──────── Data ────────

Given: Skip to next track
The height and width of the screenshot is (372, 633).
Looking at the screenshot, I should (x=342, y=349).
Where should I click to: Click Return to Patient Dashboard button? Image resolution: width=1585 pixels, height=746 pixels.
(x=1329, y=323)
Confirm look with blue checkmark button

────────

:: Your assignment ::
Each entry must be printed again exactly as given.

:: Answer to this task ::
Given: Skip to next track
The height and width of the screenshot is (372, 633).
Looking at the screenshot, I should (x=342, y=349).
Where should I click to: Click Return to Patient Dashboard button? Image resolution: width=1585 pixels, height=746 pixels.
(x=1329, y=323)
Confirm look with blue checkmark button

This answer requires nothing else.